The Olympiad took place in the Yerevan Sports and Concerts Complex, a huge building at the top of a hill on the outskirts of the city. The site had a great view overlooking Yerevan and was surrounded by one million trees planted to remember Armenians killed in 1917 during conflict with the Turks. Buses were provided to ferry the chess players back and forth from the hotels to the playing hall. The organisers were extremely security-conscious and the players had to go through an airport-style metal detector before being allowed to enter the building. Woe betide anyone who forgot their 'player badge', a pass which allowed access to otherwise forbidden territories!
A few teams were looking for medals far behind the shoulders of the iron favourites from Russia, who were lead by Kasparov and Kramnik. England had slight ELO edge over Hungary (a mixture of youth - Polgár and Lékó - and experience - Portisch) and Ukraine. Germany and Bulgaria, with Topalov and Georgiev, were seeded 5th and 6th. Team USA had no WCh contender Gata Kamsky in the squad thus lying in modest 9th, a fraction ahead of the home team Armenia. Bosnia, silver medal winners from Moscow, were seeded 12th with virtually same team as in 1994.
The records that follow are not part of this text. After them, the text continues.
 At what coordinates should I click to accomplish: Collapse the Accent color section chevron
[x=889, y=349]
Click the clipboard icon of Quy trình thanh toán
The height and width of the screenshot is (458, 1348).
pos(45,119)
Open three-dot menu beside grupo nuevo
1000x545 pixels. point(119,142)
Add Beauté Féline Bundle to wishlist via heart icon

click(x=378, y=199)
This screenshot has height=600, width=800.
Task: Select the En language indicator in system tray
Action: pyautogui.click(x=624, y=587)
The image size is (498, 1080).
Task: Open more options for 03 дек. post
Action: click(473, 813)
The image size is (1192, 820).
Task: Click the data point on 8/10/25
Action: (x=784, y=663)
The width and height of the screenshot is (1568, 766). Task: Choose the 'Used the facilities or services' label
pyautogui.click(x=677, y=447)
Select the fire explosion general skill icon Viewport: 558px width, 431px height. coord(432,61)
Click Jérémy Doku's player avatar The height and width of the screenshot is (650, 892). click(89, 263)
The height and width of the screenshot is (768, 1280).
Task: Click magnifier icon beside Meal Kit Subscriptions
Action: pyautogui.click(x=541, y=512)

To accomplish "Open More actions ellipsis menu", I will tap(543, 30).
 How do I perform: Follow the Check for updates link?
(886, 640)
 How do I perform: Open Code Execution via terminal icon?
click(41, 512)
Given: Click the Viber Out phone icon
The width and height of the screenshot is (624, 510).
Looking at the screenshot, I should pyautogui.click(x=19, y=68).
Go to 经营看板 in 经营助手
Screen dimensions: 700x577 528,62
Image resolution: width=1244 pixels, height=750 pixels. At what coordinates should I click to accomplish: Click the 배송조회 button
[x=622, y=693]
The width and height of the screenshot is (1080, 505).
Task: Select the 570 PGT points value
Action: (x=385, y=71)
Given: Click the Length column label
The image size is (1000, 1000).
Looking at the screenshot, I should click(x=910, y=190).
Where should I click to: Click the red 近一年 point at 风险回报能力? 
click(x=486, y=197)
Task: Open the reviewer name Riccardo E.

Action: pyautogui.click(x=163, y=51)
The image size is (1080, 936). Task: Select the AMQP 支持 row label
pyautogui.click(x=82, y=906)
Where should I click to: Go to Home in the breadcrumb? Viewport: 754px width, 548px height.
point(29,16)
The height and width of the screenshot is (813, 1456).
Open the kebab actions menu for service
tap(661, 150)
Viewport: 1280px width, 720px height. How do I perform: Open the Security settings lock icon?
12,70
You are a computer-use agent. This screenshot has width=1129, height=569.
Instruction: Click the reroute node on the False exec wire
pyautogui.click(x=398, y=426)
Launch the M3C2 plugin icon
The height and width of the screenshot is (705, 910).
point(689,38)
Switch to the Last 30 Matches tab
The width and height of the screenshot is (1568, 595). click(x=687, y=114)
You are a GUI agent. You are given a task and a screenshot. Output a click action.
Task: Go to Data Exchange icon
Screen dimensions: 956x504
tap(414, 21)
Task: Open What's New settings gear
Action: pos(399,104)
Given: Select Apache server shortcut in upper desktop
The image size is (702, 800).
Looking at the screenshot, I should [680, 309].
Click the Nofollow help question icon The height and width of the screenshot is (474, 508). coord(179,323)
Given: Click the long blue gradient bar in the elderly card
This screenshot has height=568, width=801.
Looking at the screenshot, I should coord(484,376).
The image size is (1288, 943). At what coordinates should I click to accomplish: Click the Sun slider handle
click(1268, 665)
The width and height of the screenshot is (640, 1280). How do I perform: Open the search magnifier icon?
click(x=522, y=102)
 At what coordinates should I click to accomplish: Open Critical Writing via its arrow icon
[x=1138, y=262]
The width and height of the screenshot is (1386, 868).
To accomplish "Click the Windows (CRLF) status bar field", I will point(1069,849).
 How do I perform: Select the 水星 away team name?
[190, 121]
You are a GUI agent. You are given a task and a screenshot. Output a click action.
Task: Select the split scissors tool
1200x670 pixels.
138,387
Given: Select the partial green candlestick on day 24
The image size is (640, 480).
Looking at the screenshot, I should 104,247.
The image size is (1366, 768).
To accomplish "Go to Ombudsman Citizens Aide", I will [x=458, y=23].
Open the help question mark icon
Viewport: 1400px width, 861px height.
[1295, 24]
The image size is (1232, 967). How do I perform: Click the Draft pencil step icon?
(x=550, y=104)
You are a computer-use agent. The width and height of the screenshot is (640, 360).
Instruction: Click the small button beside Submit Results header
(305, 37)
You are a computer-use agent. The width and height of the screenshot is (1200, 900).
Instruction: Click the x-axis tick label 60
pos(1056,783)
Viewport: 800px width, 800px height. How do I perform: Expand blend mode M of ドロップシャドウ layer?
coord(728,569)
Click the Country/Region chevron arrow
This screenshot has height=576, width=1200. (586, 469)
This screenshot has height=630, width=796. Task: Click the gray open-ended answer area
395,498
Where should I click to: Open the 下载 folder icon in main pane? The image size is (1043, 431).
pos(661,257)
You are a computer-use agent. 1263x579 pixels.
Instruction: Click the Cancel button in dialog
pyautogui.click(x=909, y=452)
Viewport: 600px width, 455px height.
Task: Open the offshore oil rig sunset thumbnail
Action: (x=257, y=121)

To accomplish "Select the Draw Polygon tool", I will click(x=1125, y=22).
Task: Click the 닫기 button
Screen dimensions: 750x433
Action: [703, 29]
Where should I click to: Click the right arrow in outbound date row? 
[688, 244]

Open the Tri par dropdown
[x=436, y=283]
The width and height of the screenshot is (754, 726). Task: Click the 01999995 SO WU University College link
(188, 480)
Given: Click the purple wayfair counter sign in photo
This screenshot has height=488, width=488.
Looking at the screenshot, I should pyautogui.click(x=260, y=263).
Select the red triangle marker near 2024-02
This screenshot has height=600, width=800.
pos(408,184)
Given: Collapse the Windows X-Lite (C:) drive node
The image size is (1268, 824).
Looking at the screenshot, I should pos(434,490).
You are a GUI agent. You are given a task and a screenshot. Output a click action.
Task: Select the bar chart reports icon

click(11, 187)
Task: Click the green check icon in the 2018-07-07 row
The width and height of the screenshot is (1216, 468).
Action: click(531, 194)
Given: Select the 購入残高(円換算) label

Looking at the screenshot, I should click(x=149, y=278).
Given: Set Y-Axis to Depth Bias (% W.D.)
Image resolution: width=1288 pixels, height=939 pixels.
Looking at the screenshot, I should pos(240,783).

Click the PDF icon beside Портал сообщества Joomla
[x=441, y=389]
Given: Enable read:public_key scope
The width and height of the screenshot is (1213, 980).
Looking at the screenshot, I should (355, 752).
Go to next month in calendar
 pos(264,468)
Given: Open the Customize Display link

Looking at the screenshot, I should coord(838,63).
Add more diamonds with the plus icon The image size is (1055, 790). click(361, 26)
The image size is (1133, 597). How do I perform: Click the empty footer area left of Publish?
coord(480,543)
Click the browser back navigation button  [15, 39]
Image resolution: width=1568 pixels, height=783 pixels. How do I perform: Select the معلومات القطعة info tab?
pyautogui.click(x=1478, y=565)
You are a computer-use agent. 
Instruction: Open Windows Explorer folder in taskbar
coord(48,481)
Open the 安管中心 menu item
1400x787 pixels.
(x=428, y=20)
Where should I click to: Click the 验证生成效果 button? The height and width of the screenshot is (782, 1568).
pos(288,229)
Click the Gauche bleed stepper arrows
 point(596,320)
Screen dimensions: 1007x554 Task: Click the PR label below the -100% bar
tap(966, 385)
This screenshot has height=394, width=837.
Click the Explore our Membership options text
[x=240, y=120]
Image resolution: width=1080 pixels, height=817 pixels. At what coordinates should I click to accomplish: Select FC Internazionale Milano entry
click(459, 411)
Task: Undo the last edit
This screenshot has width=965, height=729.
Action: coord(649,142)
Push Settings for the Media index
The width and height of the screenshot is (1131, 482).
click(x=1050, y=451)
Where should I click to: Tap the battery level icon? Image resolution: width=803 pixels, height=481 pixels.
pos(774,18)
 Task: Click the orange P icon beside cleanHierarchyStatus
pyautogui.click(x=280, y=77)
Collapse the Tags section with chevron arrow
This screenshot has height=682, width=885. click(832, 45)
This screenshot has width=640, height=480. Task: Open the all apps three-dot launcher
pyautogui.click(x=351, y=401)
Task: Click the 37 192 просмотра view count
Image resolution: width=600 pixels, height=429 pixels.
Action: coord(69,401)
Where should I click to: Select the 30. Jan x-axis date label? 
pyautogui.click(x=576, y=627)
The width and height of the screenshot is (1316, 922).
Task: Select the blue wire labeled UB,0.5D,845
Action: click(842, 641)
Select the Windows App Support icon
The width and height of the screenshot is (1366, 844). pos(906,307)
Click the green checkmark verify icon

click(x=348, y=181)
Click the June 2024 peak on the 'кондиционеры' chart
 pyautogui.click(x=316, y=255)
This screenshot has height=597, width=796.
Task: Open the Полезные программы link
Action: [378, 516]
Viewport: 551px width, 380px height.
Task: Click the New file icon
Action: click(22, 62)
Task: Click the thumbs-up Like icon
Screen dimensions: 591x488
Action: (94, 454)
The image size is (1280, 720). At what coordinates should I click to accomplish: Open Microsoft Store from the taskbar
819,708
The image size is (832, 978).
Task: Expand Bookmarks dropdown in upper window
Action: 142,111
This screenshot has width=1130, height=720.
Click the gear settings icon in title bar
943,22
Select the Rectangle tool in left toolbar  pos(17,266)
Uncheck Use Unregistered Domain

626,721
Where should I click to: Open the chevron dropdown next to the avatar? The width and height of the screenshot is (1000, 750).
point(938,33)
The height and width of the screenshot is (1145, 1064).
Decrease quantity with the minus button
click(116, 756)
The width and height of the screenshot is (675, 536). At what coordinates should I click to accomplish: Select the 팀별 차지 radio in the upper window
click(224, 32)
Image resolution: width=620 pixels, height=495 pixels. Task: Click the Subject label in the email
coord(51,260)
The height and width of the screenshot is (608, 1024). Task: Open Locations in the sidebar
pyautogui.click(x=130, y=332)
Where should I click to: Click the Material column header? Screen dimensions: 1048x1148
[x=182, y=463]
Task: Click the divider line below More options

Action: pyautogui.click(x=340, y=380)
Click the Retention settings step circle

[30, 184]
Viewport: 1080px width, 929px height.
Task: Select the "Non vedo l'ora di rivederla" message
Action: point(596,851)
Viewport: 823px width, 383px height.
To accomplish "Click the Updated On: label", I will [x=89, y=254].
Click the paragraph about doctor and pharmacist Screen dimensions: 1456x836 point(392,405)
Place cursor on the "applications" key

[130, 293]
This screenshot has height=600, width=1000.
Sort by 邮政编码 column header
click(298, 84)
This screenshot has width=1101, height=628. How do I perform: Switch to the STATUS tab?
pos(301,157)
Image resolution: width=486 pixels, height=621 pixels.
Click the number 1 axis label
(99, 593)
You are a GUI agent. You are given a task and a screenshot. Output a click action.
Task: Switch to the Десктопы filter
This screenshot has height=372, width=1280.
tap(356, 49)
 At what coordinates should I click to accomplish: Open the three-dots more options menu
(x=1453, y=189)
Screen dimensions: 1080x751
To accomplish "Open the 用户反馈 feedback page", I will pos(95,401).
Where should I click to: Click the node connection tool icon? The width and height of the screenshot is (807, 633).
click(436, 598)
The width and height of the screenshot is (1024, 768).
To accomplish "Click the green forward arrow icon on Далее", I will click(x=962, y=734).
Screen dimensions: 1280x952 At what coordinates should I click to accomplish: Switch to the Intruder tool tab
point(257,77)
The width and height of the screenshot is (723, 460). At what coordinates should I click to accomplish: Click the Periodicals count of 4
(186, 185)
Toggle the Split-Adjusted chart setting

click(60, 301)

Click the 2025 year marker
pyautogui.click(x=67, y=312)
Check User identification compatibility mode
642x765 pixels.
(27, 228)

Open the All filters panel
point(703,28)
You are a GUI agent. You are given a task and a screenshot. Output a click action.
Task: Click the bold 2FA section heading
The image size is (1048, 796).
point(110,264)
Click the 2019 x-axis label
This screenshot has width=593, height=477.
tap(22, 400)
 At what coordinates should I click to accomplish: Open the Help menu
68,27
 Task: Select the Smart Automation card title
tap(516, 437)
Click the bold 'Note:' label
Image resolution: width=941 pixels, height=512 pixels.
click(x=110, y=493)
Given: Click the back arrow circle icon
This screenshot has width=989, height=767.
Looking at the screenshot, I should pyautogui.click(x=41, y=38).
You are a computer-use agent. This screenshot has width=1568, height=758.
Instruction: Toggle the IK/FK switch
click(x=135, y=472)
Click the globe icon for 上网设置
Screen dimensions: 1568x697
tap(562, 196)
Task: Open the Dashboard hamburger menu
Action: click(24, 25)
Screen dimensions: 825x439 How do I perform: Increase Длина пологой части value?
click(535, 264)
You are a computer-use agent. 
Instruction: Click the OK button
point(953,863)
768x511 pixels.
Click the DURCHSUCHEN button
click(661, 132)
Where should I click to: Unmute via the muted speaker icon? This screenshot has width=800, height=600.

The Olympiad was officially opened on Sunday, 15th September. Usually, some teams experience difficulties travelling to the Olympiad due to visa problems or lack of cash. This was indeed the case in Armenia and the first round was delayed by an hour while the organisers tried to find out which teams had arrived and which hadn't (just to look ahead, team Afghanistan turned up halfway through the tournament and were allowed to play, they still didn't finish last!). Remarkable results of round 1 include Gulko's loss vs Valiente of Paraguay (still USA won 3-1), Holland's draw vs Tajikistan and El Salvador's unexpected win over Kyrgyzstan. A group of 25 led the pack with a 4-0 record. Hungary, with a 4-0 win over Moldova, moved into a tie for first position with China at the end of Round 2. Armenia "C" late-joined the competition on that day in order to keep the number of teams even. Several more countries, including Syria and Egypt, entered at the second round. Among the top teams, Armenia "A" disappointingly for the home crowd lost their match against Slovenia with a score of 1-3. The Netherlands recovered some ground with a 3½-½ against Kyrgyzstan. Australia held the strong Georgian team to a valuable 2-2. Armenia "B" also held the Bosnian team to a draw. Bangladesh managed to eek one draw from dominant Russia. Yugoslavia and the USA drew 2-2, as did Estonia and Israel. In other results, Vietnam scored 2-2 against the Czech Republic, leaving them with a plus score after two rounds at 4½. Paraguay also had a strong match against Iran, winning 3-1 to move back to a 50% score.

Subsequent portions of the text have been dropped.